I'm using my local laptop + Jupyter Lab.

maclandrol commented 1 month ago

Hi @hisplan, sorry for late response.

It's likely that you have loss internet while downloading a previous version. Clearing the molfeat cache (/Users/chunj/Library/Caches/molfeat/ in your case) should help. Try removing the ChemGPT folders.

Otherwise, can you check if the instructions in https://github.com/datamol-io/molfeat/issues/29 or https://github.com/datamol-io/molfeat/issues/84 have solved your issue ?

hisplan commented 1 month ago

I cleared the molfeat cache, tried again as follows, but still didn't work. The error message was pretty much the same as before.

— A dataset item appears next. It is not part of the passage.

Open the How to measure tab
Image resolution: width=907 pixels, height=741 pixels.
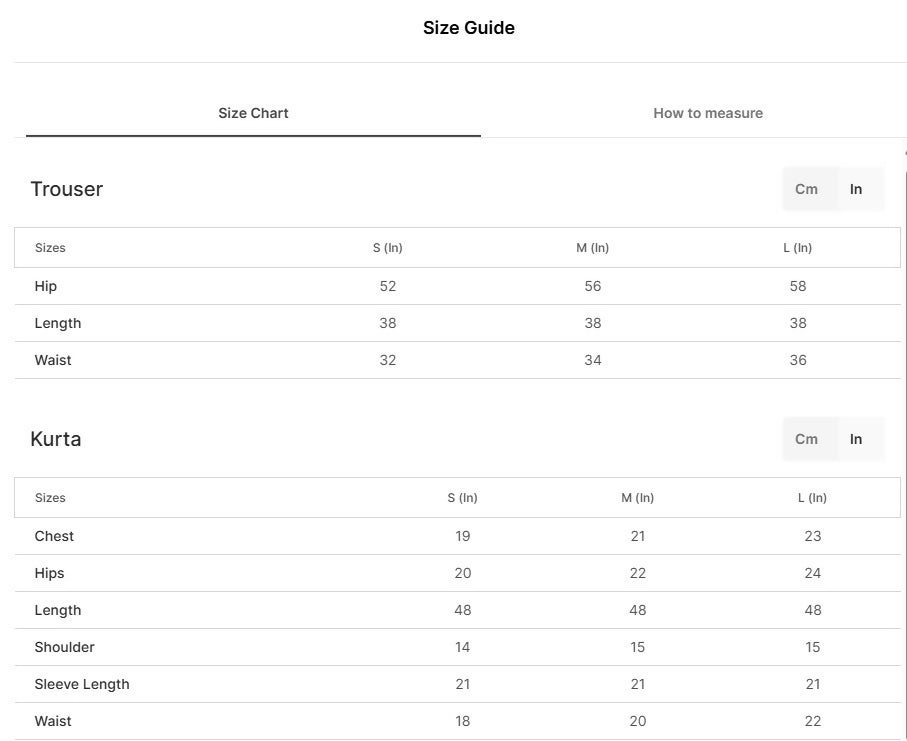[708, 113]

transformer = PretrainedHFTransformer(kind='ChemGPT-1.2B', notation='selfies', dtype=float)
features = transformer(smiles)

Looking at the error message more carefully, it looks like the SHA256 checksum didn't match. Here's the part of error message I noticed:

ModelStoreError: The destination artifact at [/Users/chunj/Library/Caches/molfeat/ChemGPT-1.2B/model.save](http://localhost:8889/Users/chunj/Library/Caches/molfeat/ChemGPT-1.2B/model.save)
has a different sha256sum (4d8819f7c8c91ba94ba446d32f29342360d62971a9fa37c8cab2e31f9c3fc4c5)
than the Remote artifact sha256sum (e3b0c44298fc1c149afbf4c8996fb92427ae41e4649b934ca495991b7852b855).
The destination artifact has been removed !

Any idea?